Lo stesso approccio la stessa visione che hanno contraddistinto ogni singola collezione si esaltano nelle proposte per l’estate 2026. Concepite attorno al claim Surnaturalism hanno nella natura un’inesauribile fonte d’ispirazione. La nuova collezione, reinterpreta il Surrealismo attraverso il filtro luminoso e spensierato di Saint-Tropez, dando vita a un universo nel quale acqua e terra si fondono in un susseguirsi di colori intensi, fantasie oniriche e texture sorprendenti.
Meduse viste ai raggi X, bolle tridimensionali, paesaggi marini immaginari, effetti marmorizzati e fondali corallini trasformano il beachwear in una tela sulla quale la fantasia può esprimersi senza limiti. Accanto alla ricerca estetica, il marchio ha continuato a investire nell’innovazione dei materiali. Debuttano così un nuovo tessuto giapponese microforato, ultraleggero e altamente traspirante per la linea uomo, camicie in ramia dalla mano fresca e naturale, capi femminili con raffinati effetti tridimensionali e il nuovo costume Meno, caratterizzato da una linea più corta e sportiva.
La collezione si completa con una nuova gamma di accessori e con la capsule realizzata insieme al marchio parigino 3.PARADIS, che attraverso paesaggi sospesi e colombe in volo aggiunge una nota poetica all’estate firmata Vilebrequin. L’ultimo capitolo di questo percorso creativo porta la firma di Fabrice Hyber, tra i più autorevoli artisti francesi contemporanei. Pittore, scultore e instancabile sperimentatore, Hyber ha costruito la propria poetica su un universo in continua trasformazione, dove arte, natura e scienza si contaminano dando vita a organismi, paesaggi e forme in costante evoluzione. È proprio questa visione, libera da ogni schema, ad aver ispirato la nuova collaborazione con Vilebrequin.
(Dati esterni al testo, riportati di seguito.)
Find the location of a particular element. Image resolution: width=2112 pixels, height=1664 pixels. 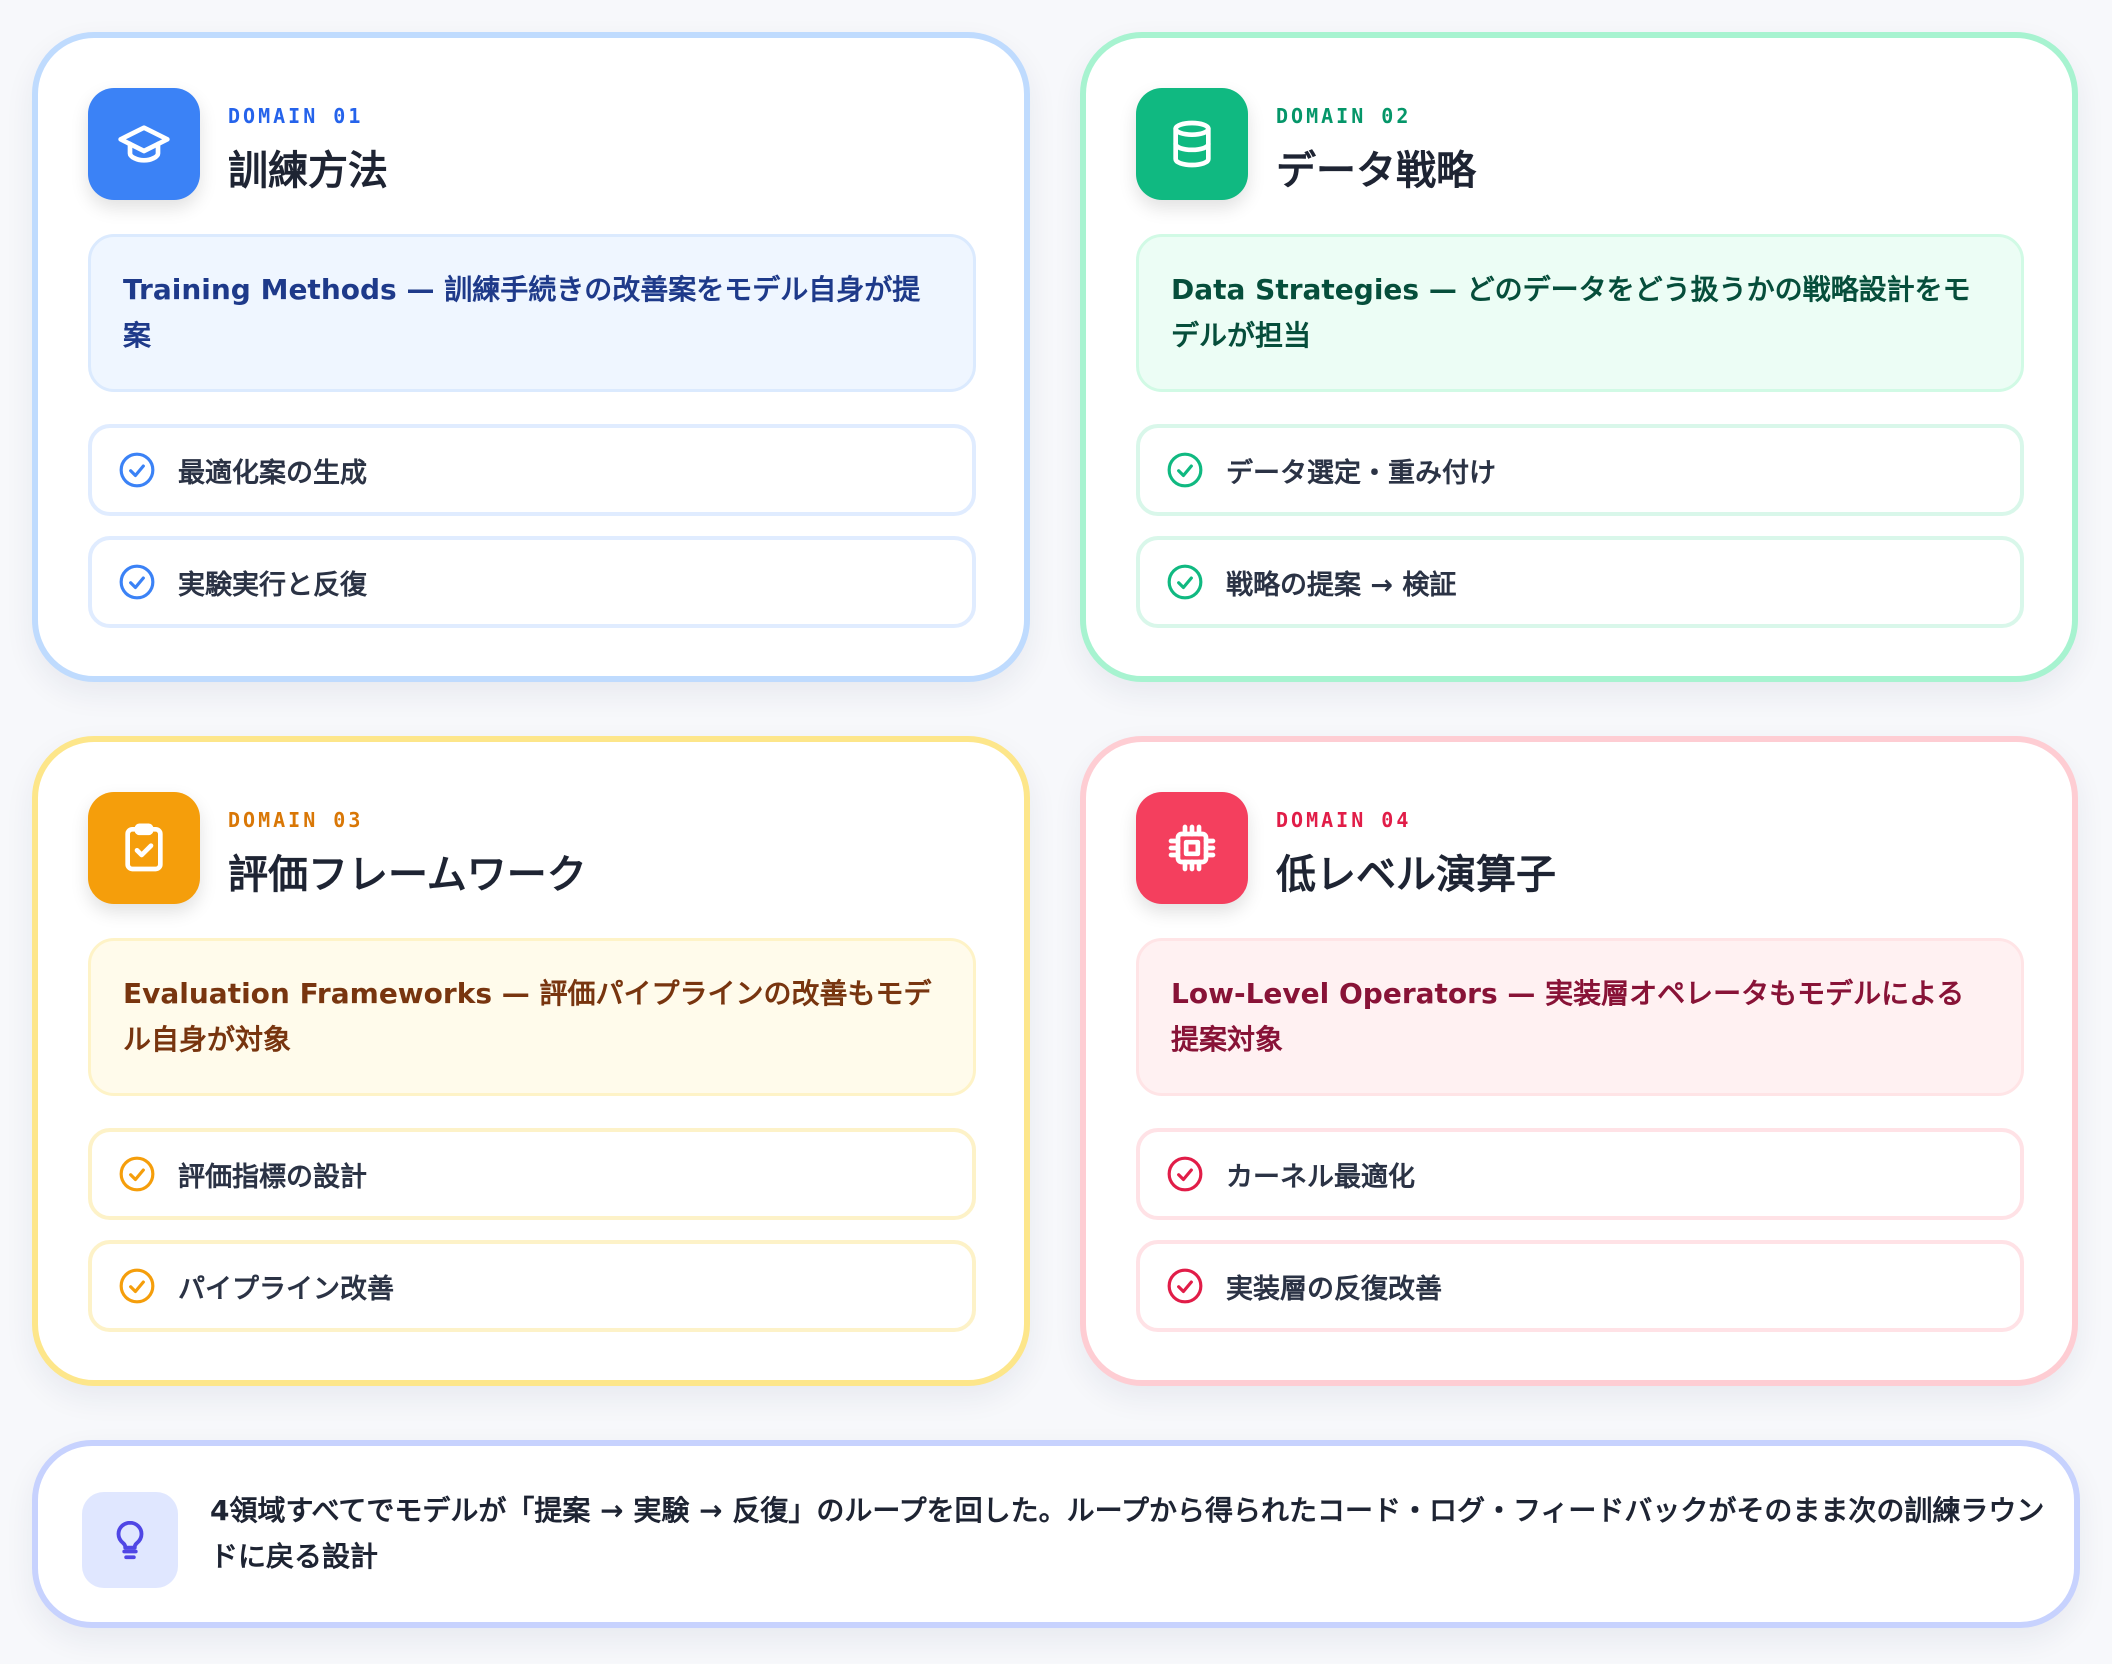

feature-label: 評価指標の設計 is located at coordinates (272, 1177).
La collezione inaugura un progetto destinato a svilupparsi nell’arco di tre stagioni, fino alla Cruise e alla Summer 2027, e rappresenta molto più di una semplice capsule. Le stampe sembrano invitare a immergersi in un mondo sospeso tra realtà e immaginazione, dove i pesci si confondono con le piante, le bolle si moltiplicano all’infinito e la natura diventa un organismo in continuo movimento. Un linguaggio visivo che interpreta perfettamente lo spirito giocoso e anticonvenzionale del marchio. Per raccontare questo universo, Vilebrequin ha scelto di ambientare la campagna fotografica proprio nella valle della Vandea dove vive e lavora Fabrice Hyber. Un luogo immerso nella foresta, metà atelier e metà laboratorio naturale, nel quale arte e paesaggio convivono senza soluzione di continuità. Dietro l’obiettivo di Alexandre Guirkinger, questo scenario diventa il prolungamento naturale della collezione, trasformando ogni immagine in un dialogo tra creatività, natura e mare.
La collaborazione con Hyber conferma ancora una volta l’ambizione di Vilebrequin di portare l’arte fuori dai musei e sulle spiagge. «Portare l’arte al mare è sempre stato il nostro sogno. Non abbiamo mai preteso di fare arte, ma di riprodurre quella di Fabrice Hyber nel modo più fedele e rispettoso possibile. Grazie al know-how del nostro Studio e dei nostri atelier siamo riusciti a sviluppare tecniche di stampa capaci di restituire con la massima precisione i colori, i contrasti e la forza espressiva delle opere originali», ha commentato Roland Herlory, CEO del marchio. Una dichiarazione che sintetizza perfettamente la filosofia del brand. Per Vilebrequin il costume da bagno non è semplicemente un capo d’abbigliamento, ma una superficie sulla quale design, artigianalità e cultura visiva si incontrano. Un approccio che, a oltre cinquant’anni dalla nascita continua a distinguere il brand nel panorama del lusso, trasformando ogni collezione in un racconto che va ben oltre la moda.